Noemi, rimasta senza marito e senza figli, decide di tornare nella sua terra. Ella invita le due nuore a lasciarla andare e a rimanere nel loro paese. Ma Ruth verrà con lei esprimendole il suo atto d’amore: “ovunque andrai tu, andrò anch’io, dormirò dove dormirai, il tuo popolo è il mio, il tuo Dio è il mio”.
Tornate a casa incontreranno Boaz, un parente ricco ed importante di Noemi, che sarà di fatto il loro “goel”, il riscattatore delle proprietà, quelle che erano state vendute tanti anni prima da Elimèlech prima della partenza per la terra di Moab.
Boaz prende in moglie Ruth ed il loro figlio sarà capostipite della discendenza di Davide.
Boaz è anche il nome della colonna posta sulla sinistra davanti al Tempio di Salomone (1Re, 7, 21 e 2Cr, 3,17), nome che, in questo caso, assume il significato di “stabilità” per il tempio stesso, così come del resto nella meghillat il personaggio di Boaz ha impersonato la stabilità per Noemi e Ruth.
E’ una storia di accoglienza quella di Ruth. E’ la storia di una donna straniera, una moabita, una non ebrea, dal carattere dolce ma determinato che sceglie il suo destino, abbandona il suo popolo e la sua terra, abbandona gli idoli del suo popolo, abbraccia la fede nel Signore e segue la suocera Noemi in quella che sarà la sua nuova terra, la terra di Giuda. Dal suo matrimonio con Boaz nascerà Oved, che genererà Ishai e Ishai genererà David . Lei dunque, la moabita, sarà la bisnonna del re David.
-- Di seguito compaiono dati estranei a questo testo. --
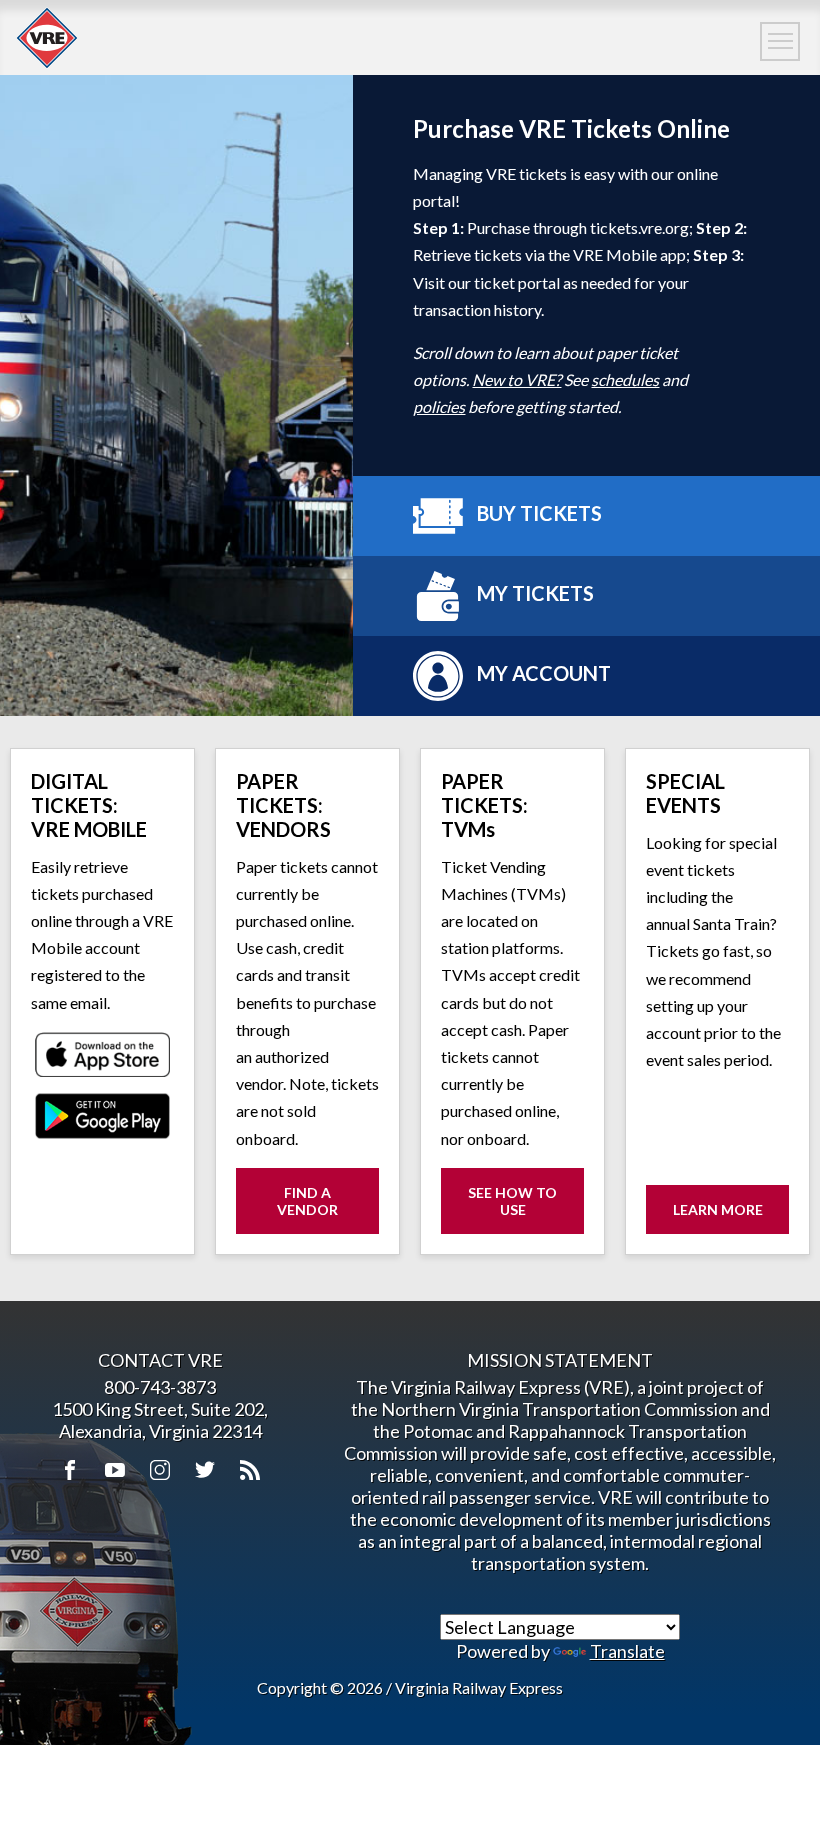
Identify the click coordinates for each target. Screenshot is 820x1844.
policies (439, 406)
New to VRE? (516, 379)
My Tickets (533, 594)
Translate (627, 1651)
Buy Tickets (537, 514)
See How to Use (526, 1209)
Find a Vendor (307, 1201)
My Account (542, 674)
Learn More (718, 1209)
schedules (625, 379)
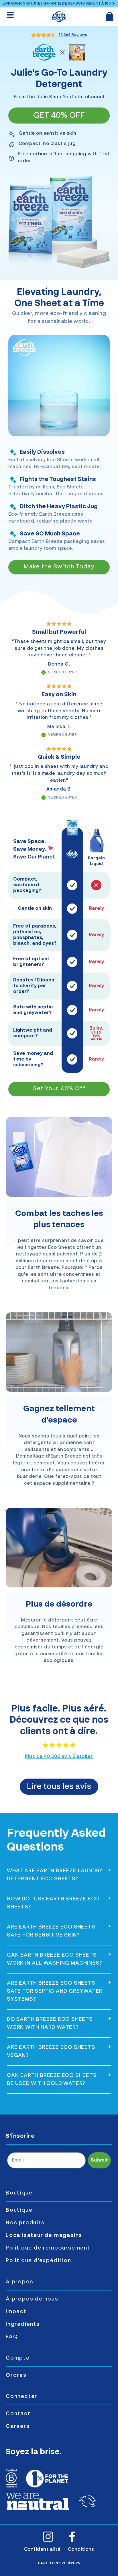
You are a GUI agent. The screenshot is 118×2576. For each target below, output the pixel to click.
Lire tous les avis (59, 1787)
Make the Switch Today (59, 567)
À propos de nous (32, 2299)
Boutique (19, 2193)
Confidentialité (42, 2549)
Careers (18, 2426)
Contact (18, 2413)
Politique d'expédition (38, 2260)
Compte (18, 2358)
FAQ (12, 2337)
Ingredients (23, 2324)
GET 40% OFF (59, 116)
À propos (19, 2281)
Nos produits (25, 2222)
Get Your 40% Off (59, 1089)
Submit (99, 2160)
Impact (16, 2311)
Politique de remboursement (48, 2248)
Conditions (81, 2549)
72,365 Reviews (72, 35)
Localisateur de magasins (44, 2235)
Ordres (16, 2375)
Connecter (21, 2396)
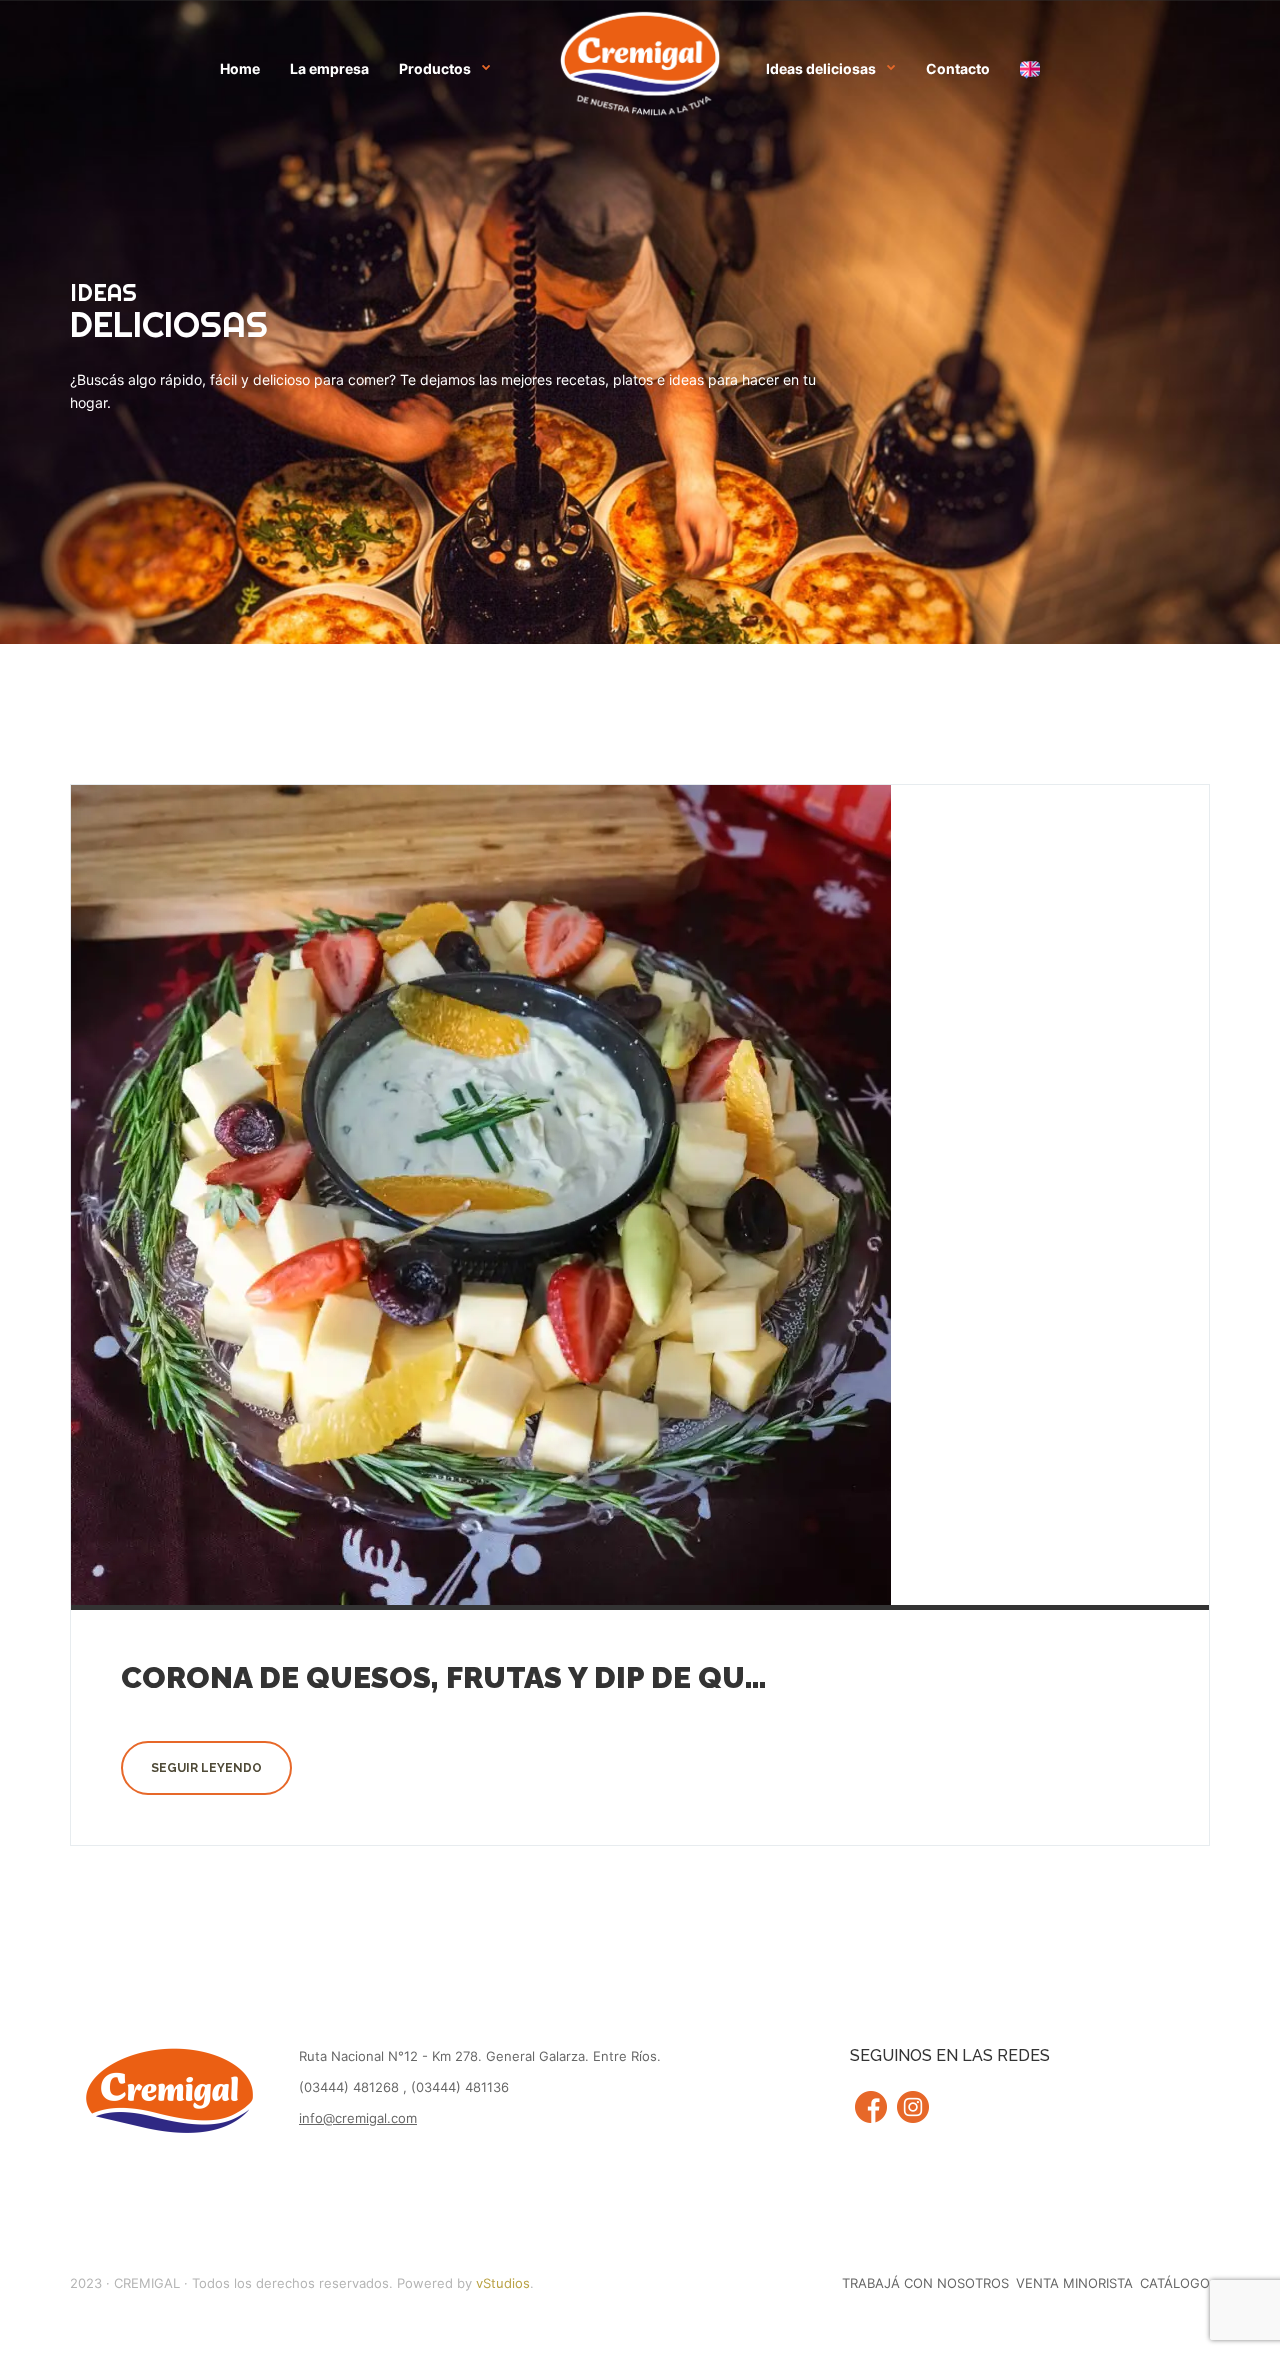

Questa vicenda di Ruth induce a riflettere, sull’immutabilità dei sentimenti umani, che si mantengono a distanza di millenni sostanzialmente uguali, nonostante che le condizioni ambientali di vita siano certamente di molto cambiate in virtù dell’evoluzione e del progresso sociale, economico, tecnico e cultutale del mondo attuale rispetto a quello di allora.
Ma siamo indotti anche a riflettere sulla disponibilità all’accoglienza dello straniero da parte della comunità ebraica di quel tempo rispetto alla situazione di oggi. Oggi la comunità ortodossa italiana, a fronte di una dichiarata disponibilità all’accoglienza nei confronti dello straniero, avrebbe di fatto grandi difficoltà a concretizzare tale accoglienza, motivandole con la necessità di preservare il patrimonio tradizionale della comunità da presunte possibili contaminazioni. Temo che al giorno d’oggi nella comunità italiana non sarebbe nato nessun re David.